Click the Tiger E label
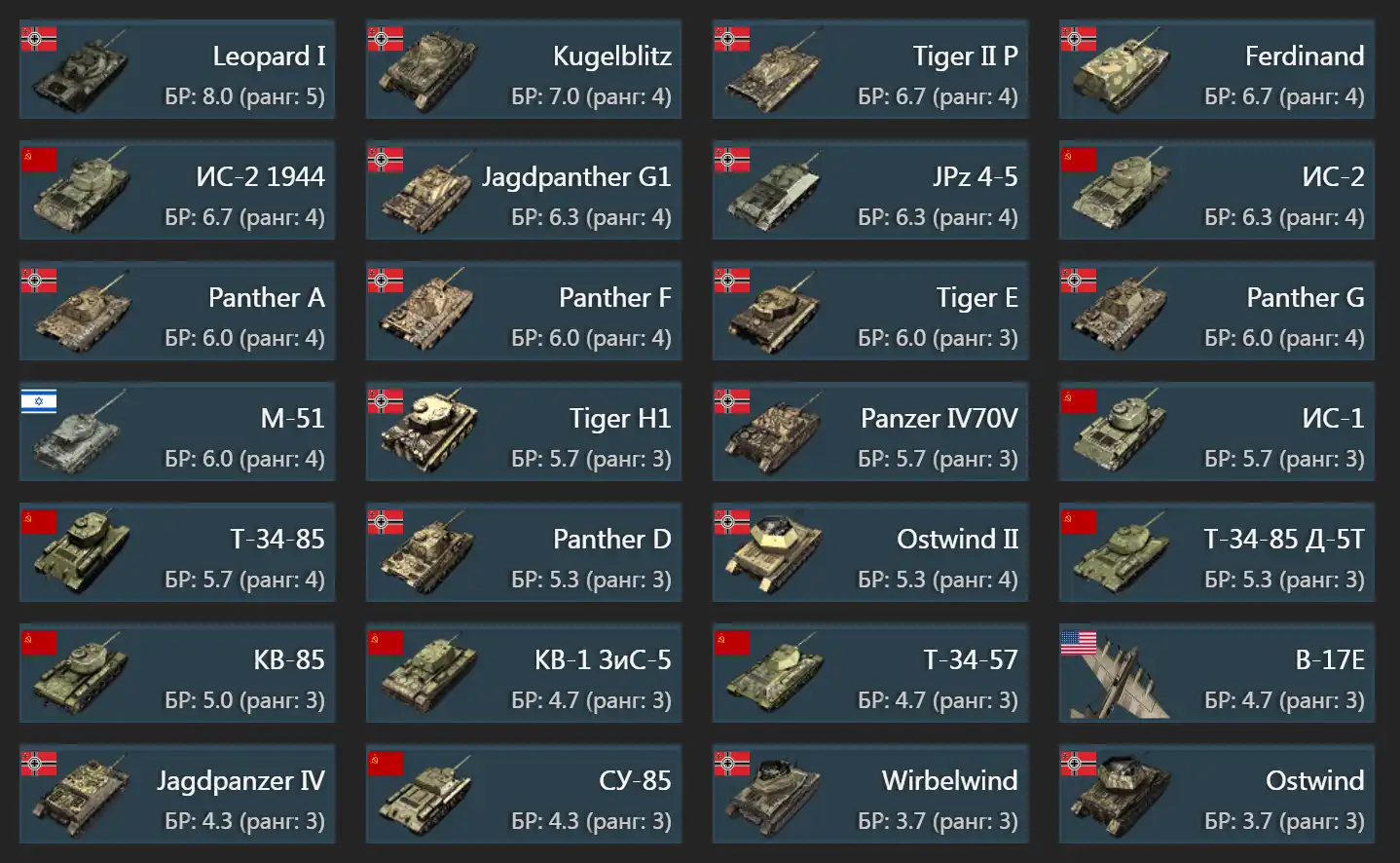click(x=976, y=298)
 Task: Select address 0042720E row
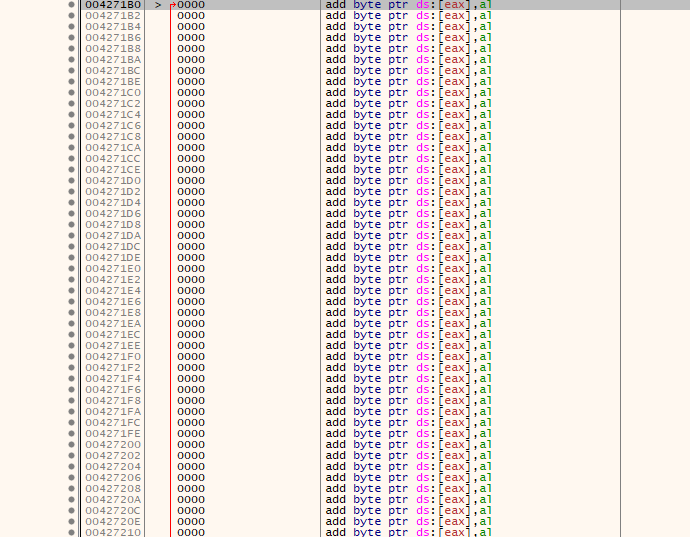113,522
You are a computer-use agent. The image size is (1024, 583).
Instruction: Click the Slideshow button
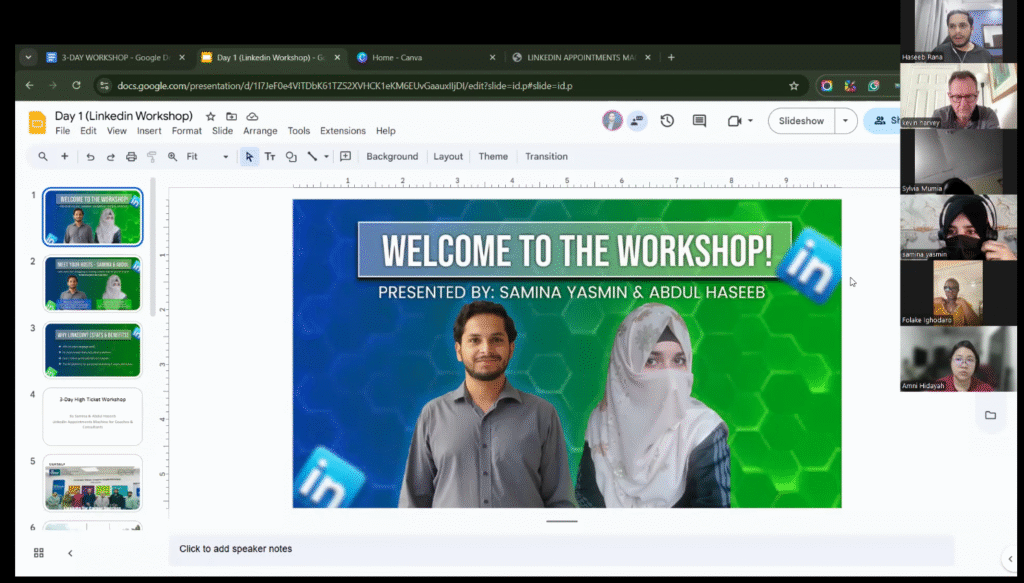coord(801,121)
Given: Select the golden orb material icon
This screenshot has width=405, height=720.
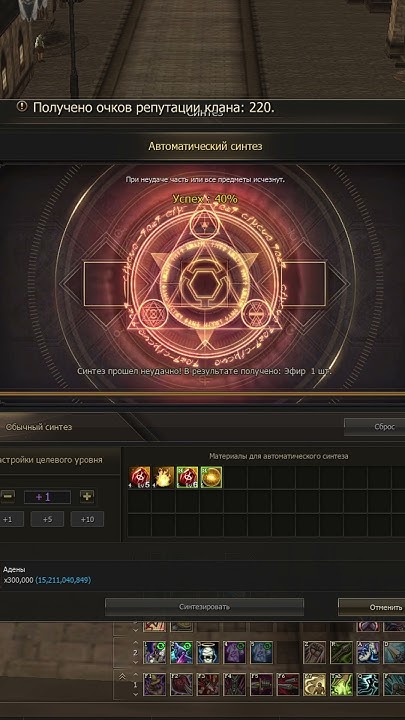Looking at the screenshot, I should tap(211, 477).
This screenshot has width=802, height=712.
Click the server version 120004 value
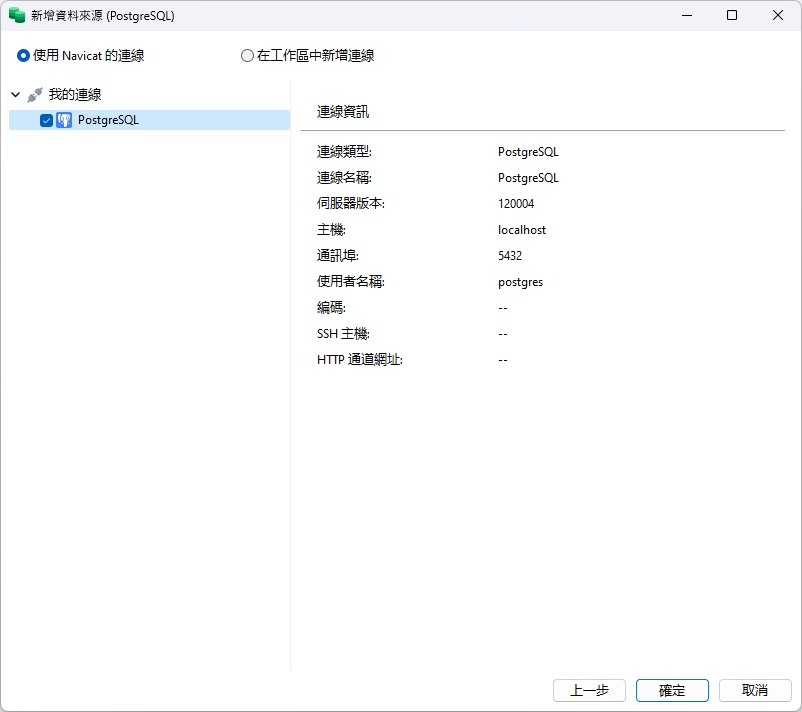click(514, 203)
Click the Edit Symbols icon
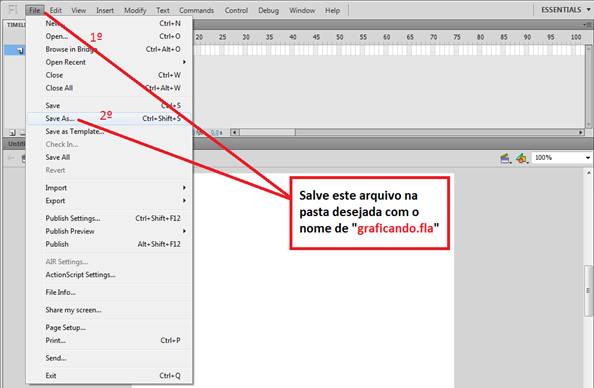This screenshot has width=594, height=388. point(522,158)
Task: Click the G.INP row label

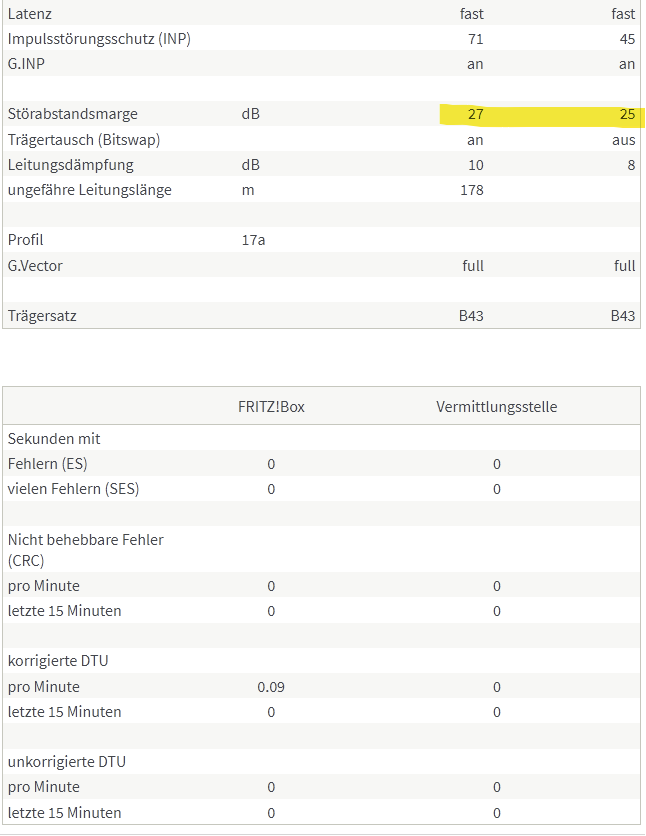Action: click(x=26, y=64)
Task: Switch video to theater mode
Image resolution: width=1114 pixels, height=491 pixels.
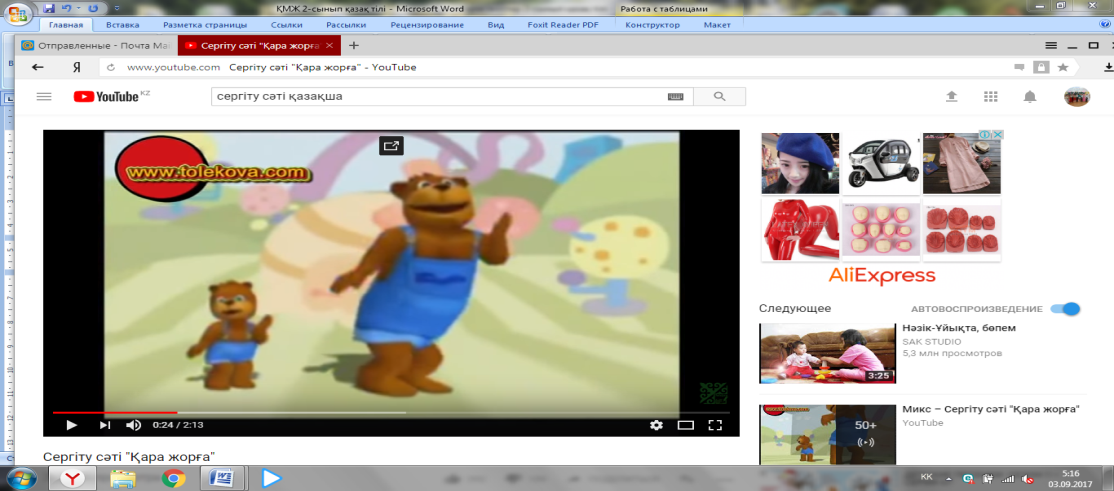Action: click(686, 425)
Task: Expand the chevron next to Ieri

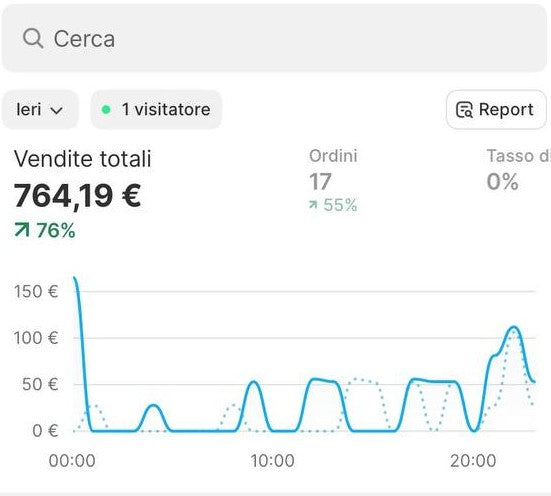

┄┄┄┄┄┄┄┄┄┄┄┄┄┄┄┄┄┄┄┄

-- The problem --
Write out the whole listing exactly. Pictures stay out.

-- Finished exercise --
Click the Tiger E label
click(x=976, y=298)
 Task: Select address 0042720E row
113,522
You are a computer-use agent. The image size is (1024, 583).
Instruction: Click the Slideshow button
coord(801,121)
Given: Select the golden orb material icon
This screenshot has width=405, height=720.
Looking at the screenshot, I should tap(211, 477).
This screenshot has width=802, height=712.
Click the server version 120004 value
click(514, 203)
Click the Edit Symbols icon
This screenshot has width=594, height=388. point(522,158)
Task: Click the G.INP row label

Action: click(x=26, y=64)
Task: Switch video to theater mode
Image resolution: width=1114 pixels, height=491 pixels.
Action: click(686, 425)
Task: Expand the chevron next to Ieri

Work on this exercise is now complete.